*The input*.
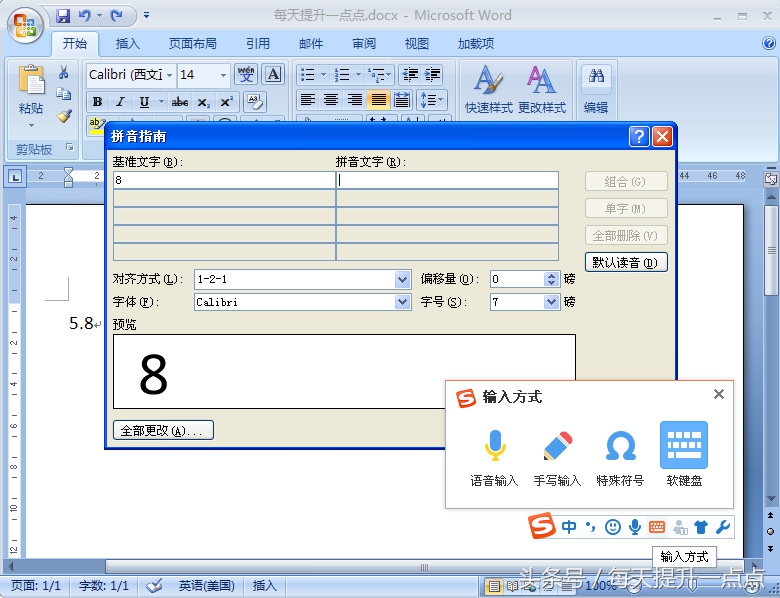Switch to the 插入 ribbon tab
This screenshot has height=598, width=780.
click(x=128, y=44)
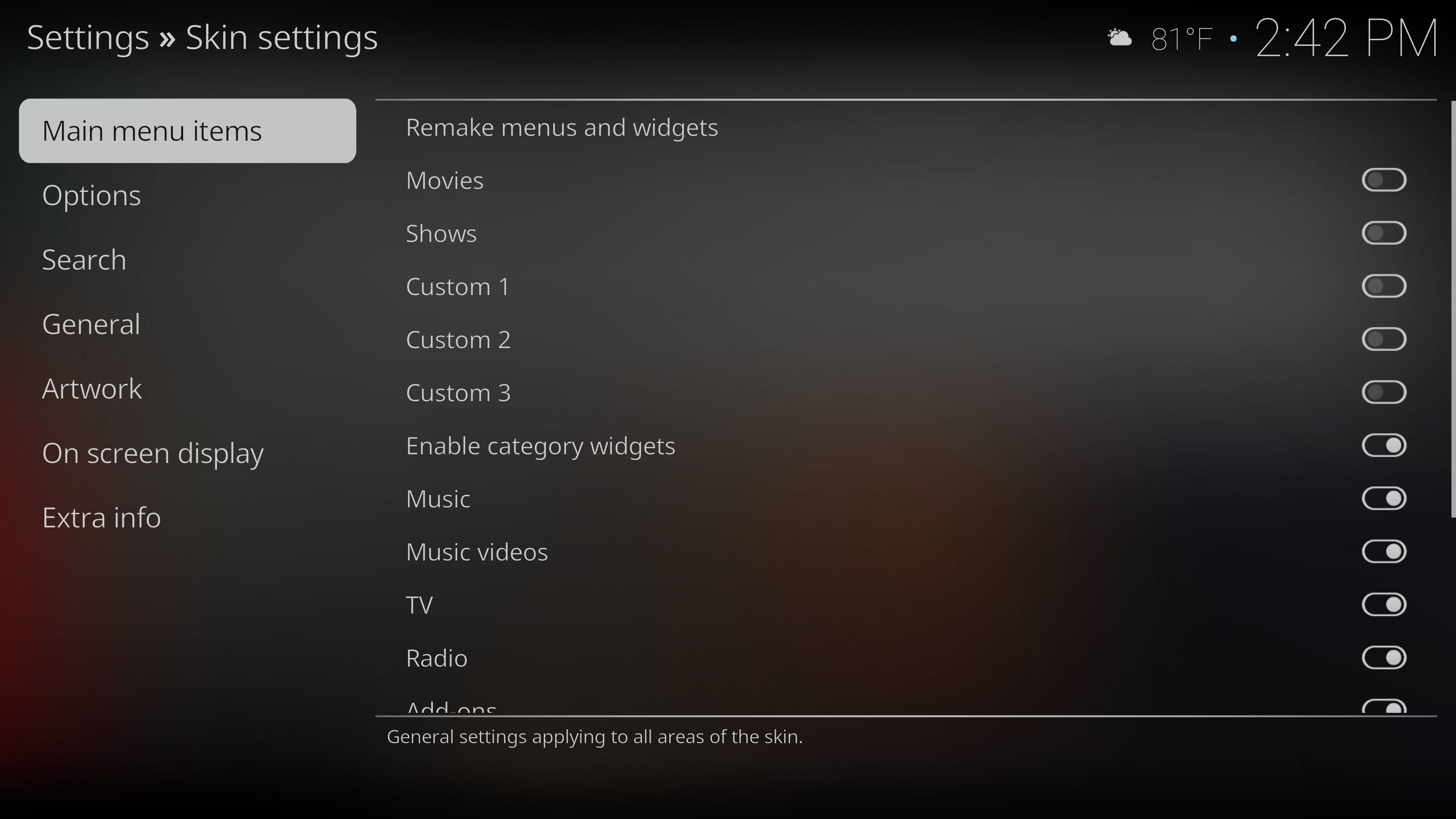Disable the Radio toggle
The height and width of the screenshot is (819, 1456).
[x=1384, y=658]
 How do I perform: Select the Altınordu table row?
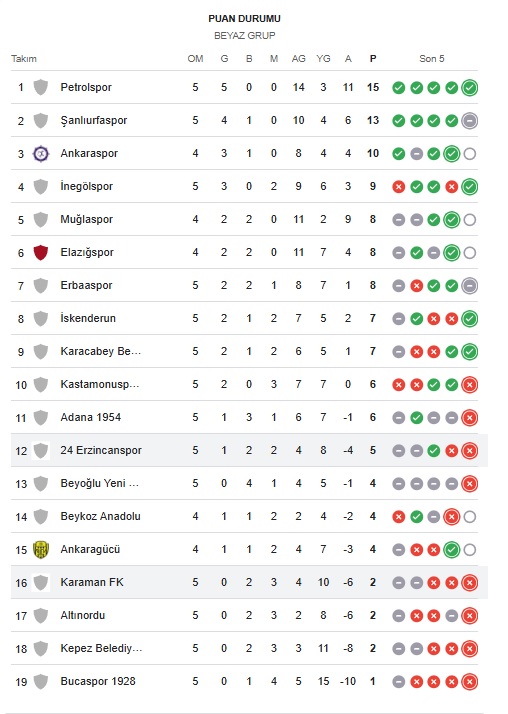point(244,616)
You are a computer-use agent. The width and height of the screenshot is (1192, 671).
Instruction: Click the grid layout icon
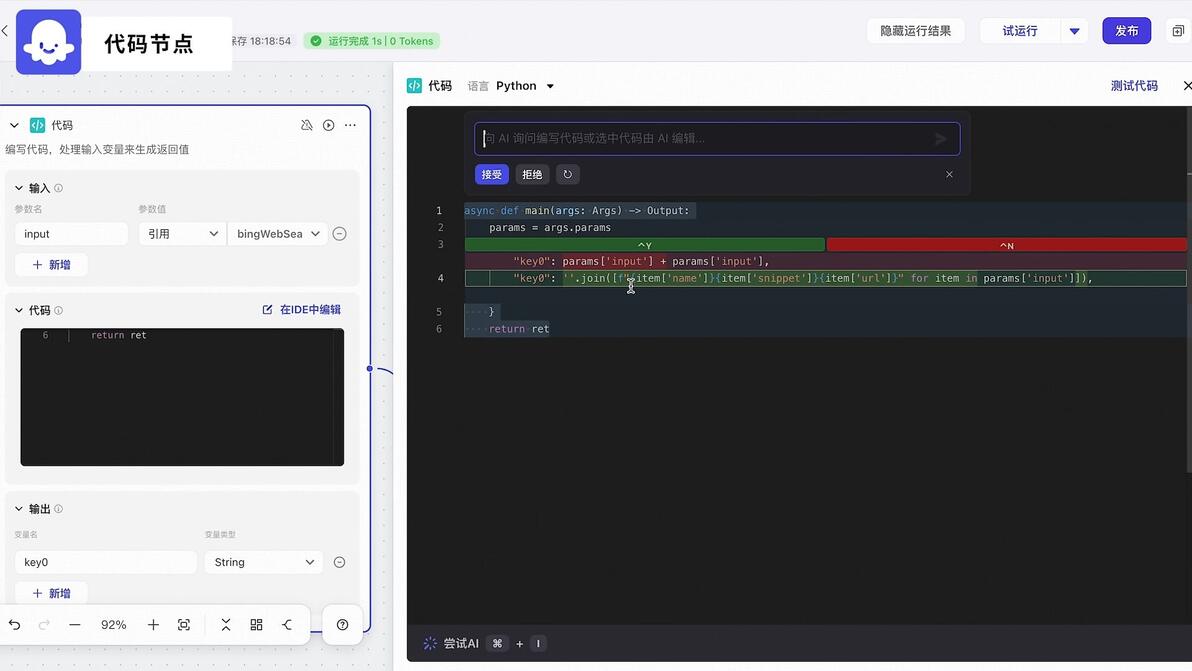[x=256, y=625]
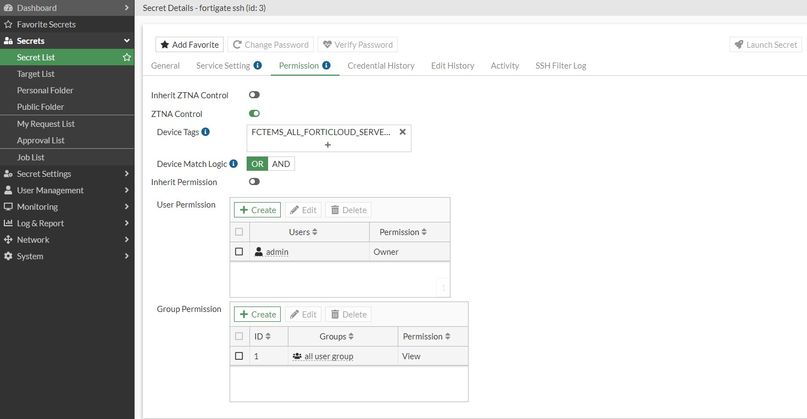Click the Device Match Logic info icon
Image resolution: width=807 pixels, height=419 pixels.
233,163
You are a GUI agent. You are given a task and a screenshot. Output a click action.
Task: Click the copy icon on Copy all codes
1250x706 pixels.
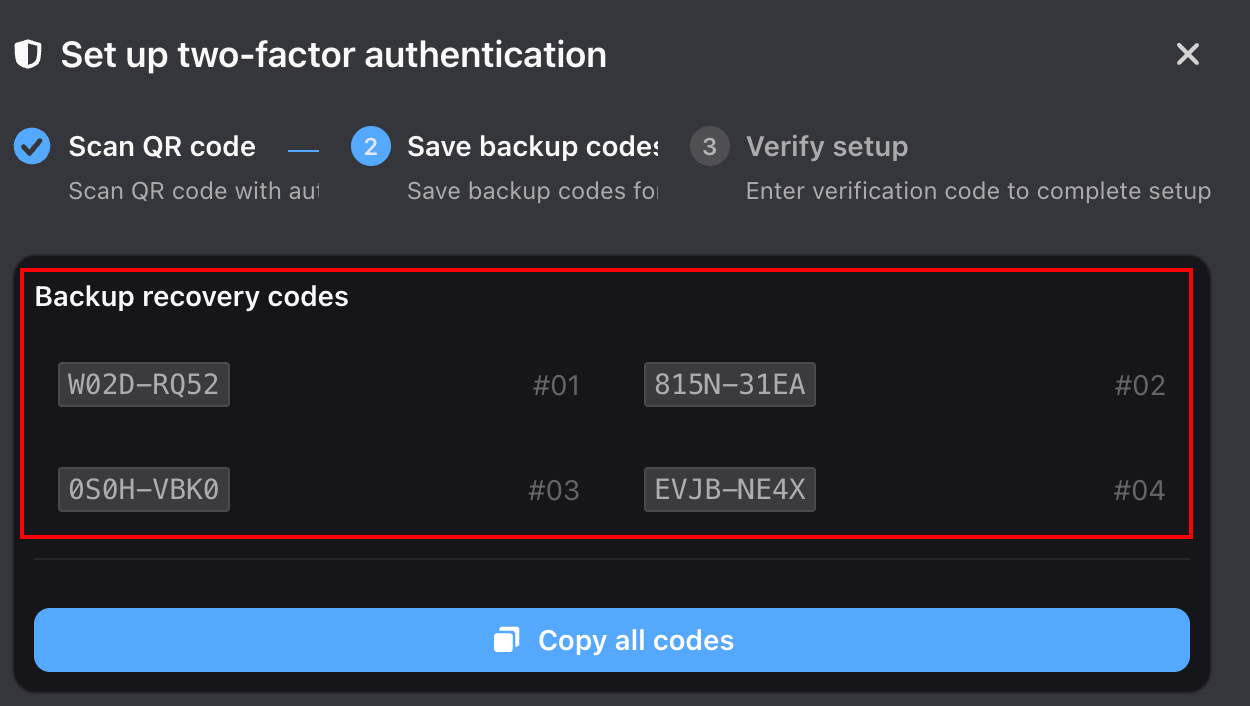pyautogui.click(x=508, y=640)
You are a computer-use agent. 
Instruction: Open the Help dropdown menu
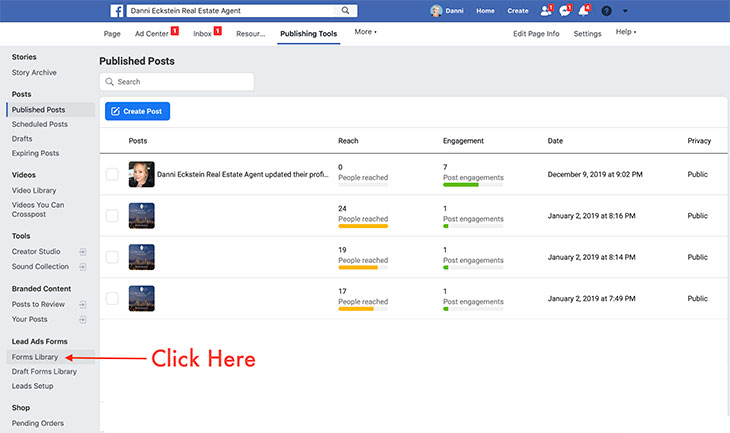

*Brief*.
Copy all lines above containing the string "computer".

*Answer box*.
You are a computer-use agent. The width and height of the screenshot is (1192, 671).
You are a computer-use agent. 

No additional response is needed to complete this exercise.